Contention of the respondent:

There are serious allegations against the appellant and the learned Trial Court has already come to a definite conclusion that there is a prima facie case against him for offences under Section 18 & 20 UAPA. According to the respondents, there are following clearcut allegations and if all these allegations are read conjunctively, it would clearly reveal his complicity qua offences under Section 18 & 20 UAPA. One loaded pistol was recovered from his possession and he disclosed that he had purchased the same from four juveniles. Such fact was found to be correct as the police was able to reach those juveniles and they were apprehended and admitted that weapons in question had been sold by them to the accused persons, in lieu of money.

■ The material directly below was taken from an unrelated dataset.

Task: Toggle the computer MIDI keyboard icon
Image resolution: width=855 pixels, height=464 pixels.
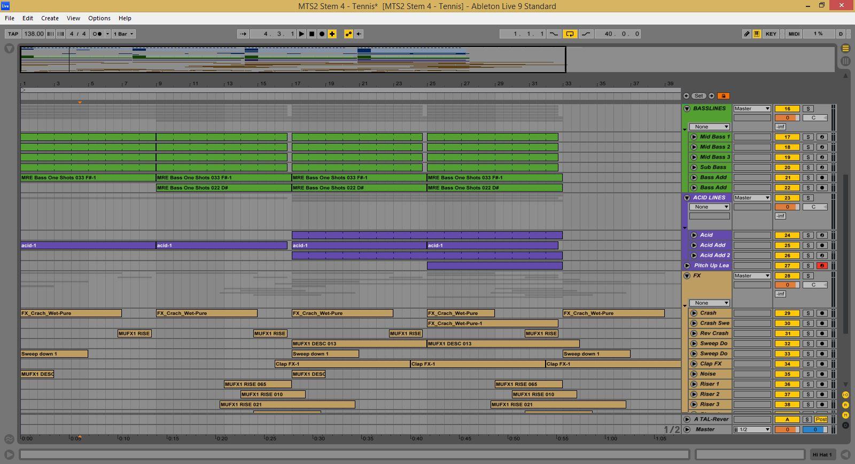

Appellant was found in possession of two electronic devices and when the data was retrieved, it was found that he was found using Black Berry Messenger for communicating with his associates. His BBM ID was deciphered and the profile picture of Black Berry Messenger depicted four terrorists holding AK47 rifles and pistols in their hands. Appellant and his co-accused had procured illicit arms and had come to Delhi together and were to leave for Kashmir together in furtherance of their conspiracy. BBM chats retrieved from the electronic devices from his co-accused clearly suggested that there was incriminating communication of precarious nature between him and Adil Thokar. Appellant had, on the directions of Omar @ Umar Iban Nazir, met one Abdullah Basith. Such Abdullah Basith was later arrested by NIA and the fact of there being a meeting between them was confirmed and substantiated by NIA. Motive of such meeting was to procure weapons for terrorist activity and the record of Shaka Guest House confirmed his such visit. appellant with his co-accused not only conspired to commit terrorist act but also procured weapons and in pursuit of their abominable objective for perpetuating terror, they both, on the direction of Adil Thokar and Umar Iban Nazir, arranged weapons through JCLs and came to Delhi via flight and even sent the images of recovered pistol to their handlers through BBM. The BBM chats from the electronic device of his coaccused clearly indicated that he was even discussing about the movement of Army in Kashmir which clearly exposes their nefarious design.

Legal Provisions:

Section 18 & 20 of UAPA- Punishment for Organizing Terrorist Camps-Anyone who engages in conspiracies, preparations, or attempts to organize a terrorist camp or provides encouragement, advice, or instigation for such activities shall be subject to imprisonment. The term of imprisonment shall not be less than five years, but it may extend to life imprisonment. Additionally, a fine may also be imposed. Punishment for Being a Member of a Terrorist Gang or Organization If an individual knowingly becomes a member of a terrorist gang, organization, or supports such entities, they shall be liable for punishment. The imprisonment term shall not be less than five years, but it may extend to life imprisonment. Furthermore, they may also be fined. Section 43D(5) of UAPA- makes it virtually hard to grant a bail.Section 10 of Evidence Act- pertains to the admissibility of evidence in cases involving conspiracy.

Issue:

  1. Whether in view of the fact that charges have already been framed and such charges have not been challenged by the appellant, whether bail plea can be considered and whether the court can go on to opine that there are no reasonable grounds for believing the accusation to be prima facie true?
  2. What should be the level of scrutiny for believing the same? Whether the appellant has been able to show that there is no prima facie case against him? Whether despite such statutory bar being in place and when prima facie is found to be made out, bail can still be granted in order to safeguard his fundamental rights.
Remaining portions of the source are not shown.